Circumstellar and circumbinary discs in eccentric stellar binaries

We explore test particle orbits in the orbital plane of eccentric stellar binary systems, searching for 'invariant loops': closed curves that change shape periodically as a function of binary orbital phase as the test particles in them move under the gravity of the stars. Stable invariant loops play the same role in this periodically varying potential as stable periodic orbits do in stationary potentials; in particular, when dissipation is weak, gas will most likely follow the non-intersecting loops, while nearby particle orbits librate around them. We use this method to set bounds on the sizes of discs around the stars, and on the gap between those and the inner edge of a possible circumbinary disc.
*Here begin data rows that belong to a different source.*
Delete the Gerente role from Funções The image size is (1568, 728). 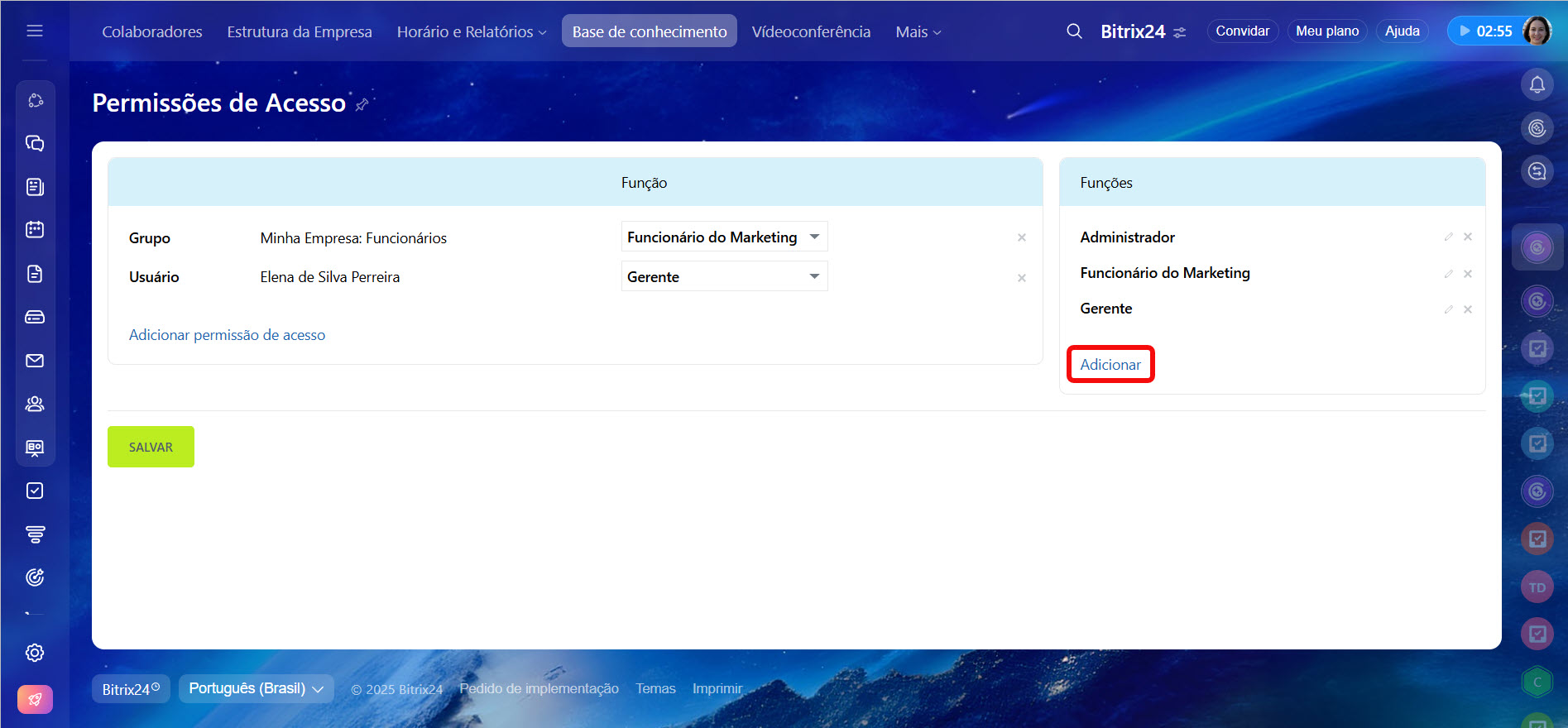tap(1467, 309)
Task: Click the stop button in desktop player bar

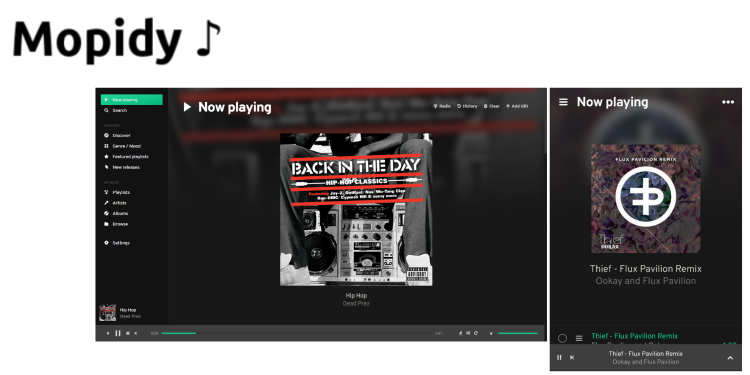Action: 128,333
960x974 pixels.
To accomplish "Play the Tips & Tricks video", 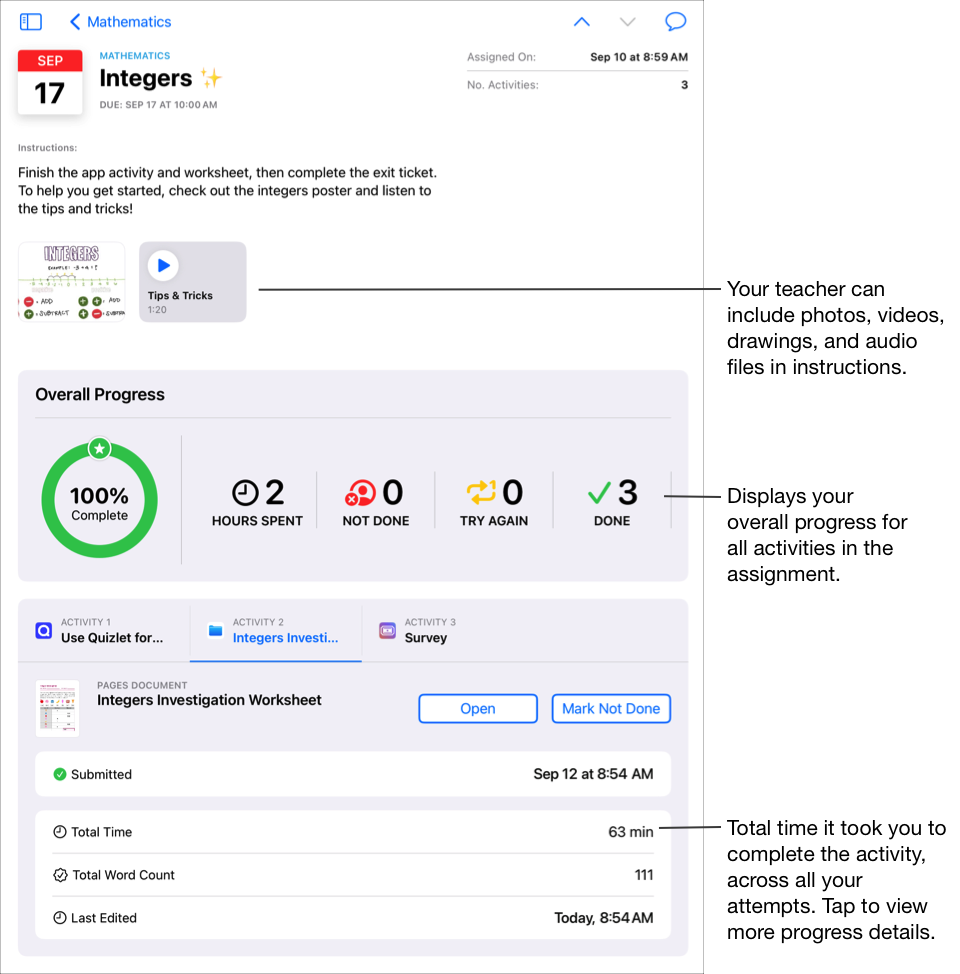I will click(x=163, y=265).
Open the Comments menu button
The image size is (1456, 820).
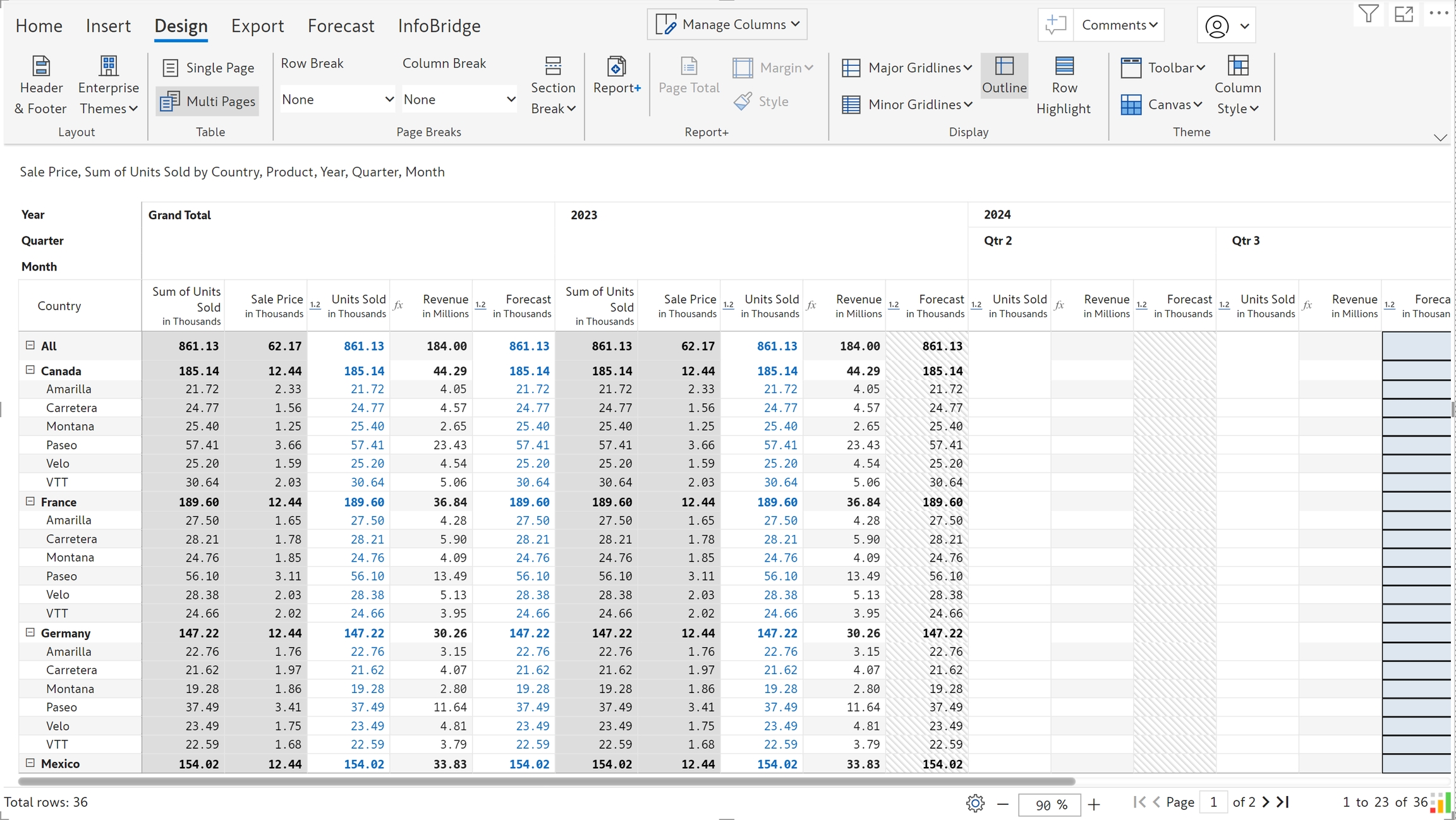click(1119, 25)
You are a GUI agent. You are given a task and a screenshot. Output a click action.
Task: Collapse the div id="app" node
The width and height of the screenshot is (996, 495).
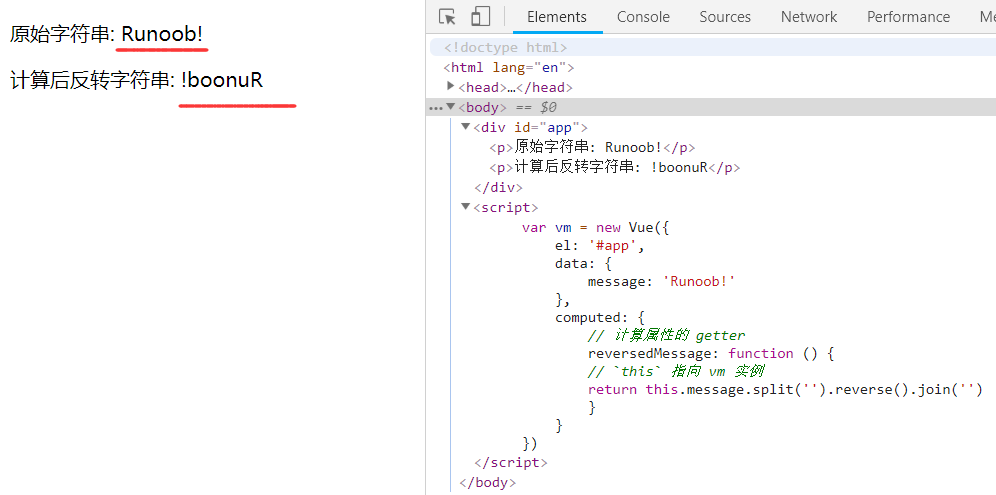[466, 127]
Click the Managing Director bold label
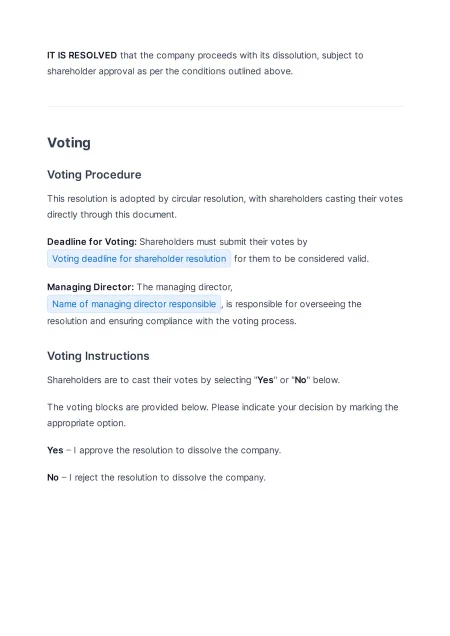The width and height of the screenshot is (450, 636). (x=90, y=287)
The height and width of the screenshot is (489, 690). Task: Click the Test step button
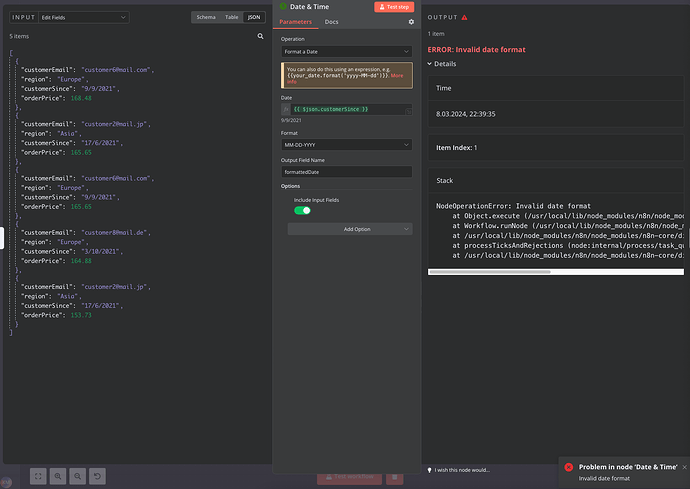click(394, 7)
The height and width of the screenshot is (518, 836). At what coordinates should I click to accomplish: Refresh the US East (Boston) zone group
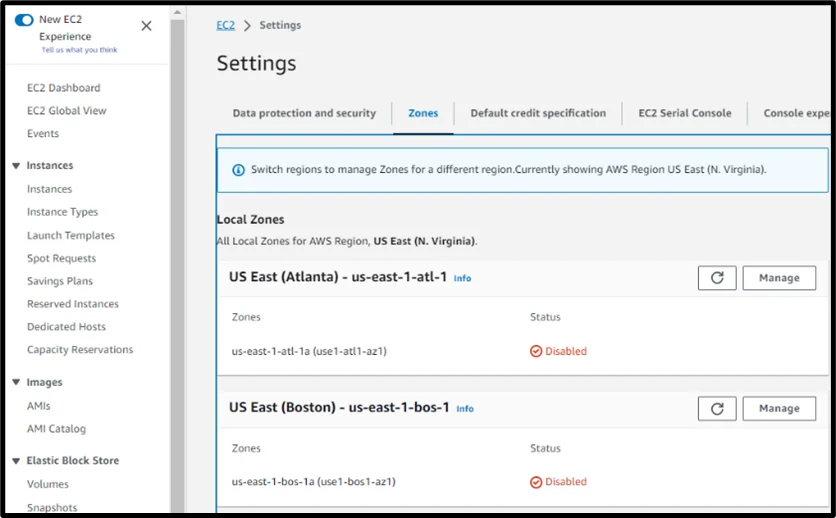(x=717, y=408)
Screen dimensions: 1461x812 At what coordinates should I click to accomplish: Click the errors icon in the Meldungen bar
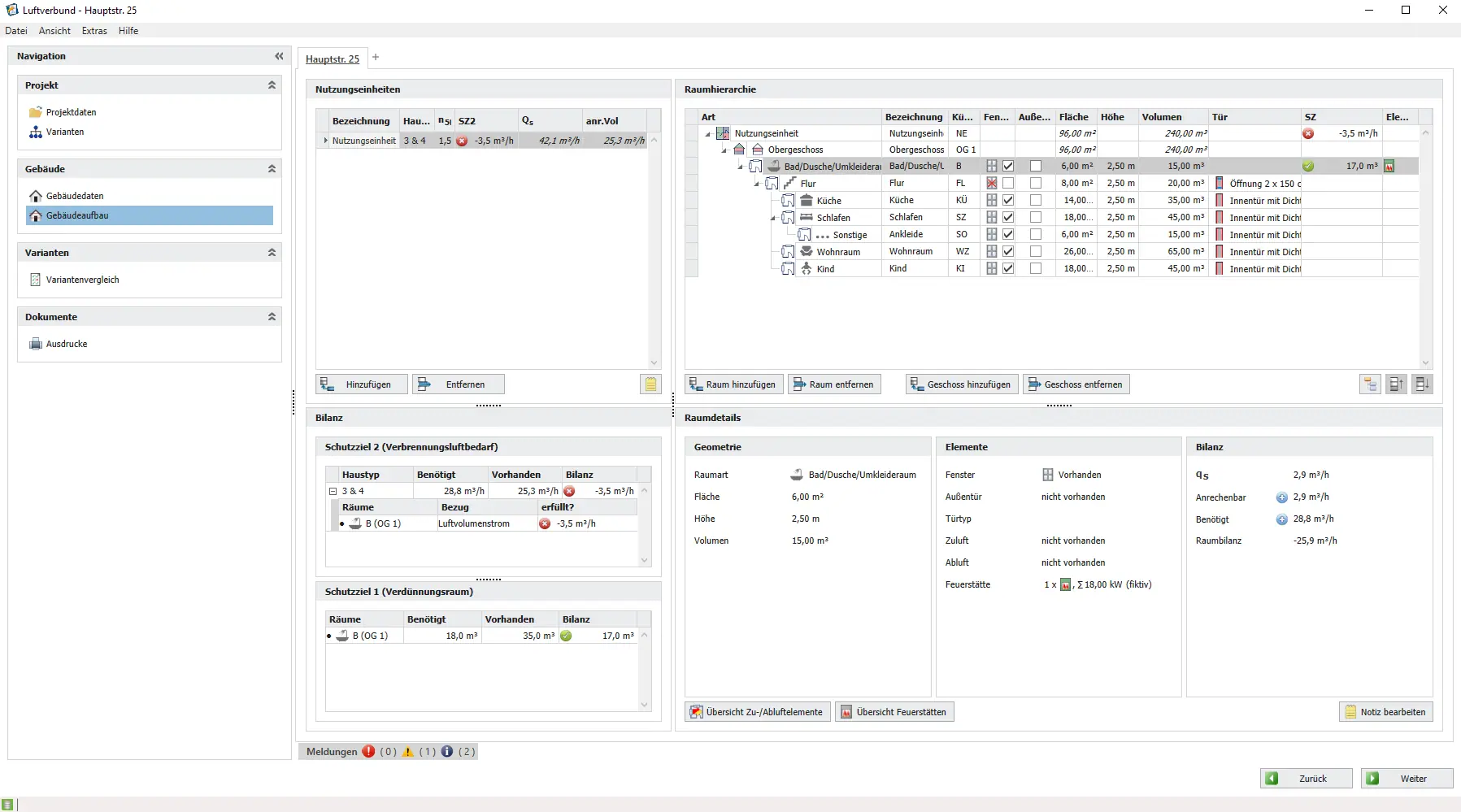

Gas dynamics may impose further restrictions, but our study sets upper bounds for the size of circumstellar discs, and a lower bound for the inner radius of a circumbinary disc. We find that circumstellar discs are sharply reduced as the eccentricity of the binary grows. For the disc around the secondary star, the tidal (Jacobi) radius calculated for circular orbits at the periastron radius gives a good estimate of the maximum size. Discs change in size and shape only marginally with the binary phase, with no strong preference to increase or decrease at any particular phase. The circumstellar discs in particular can be quite asymmetric. We compare our results with other numerical and theoretical results and with observations of the alpha Centauri and L1551 systems, finding very good agreement. The calculated changes in the shapes and crowding of the circumstellar orbits can be used to predict how the disc luminosity and mass inflow should vary with binary phase.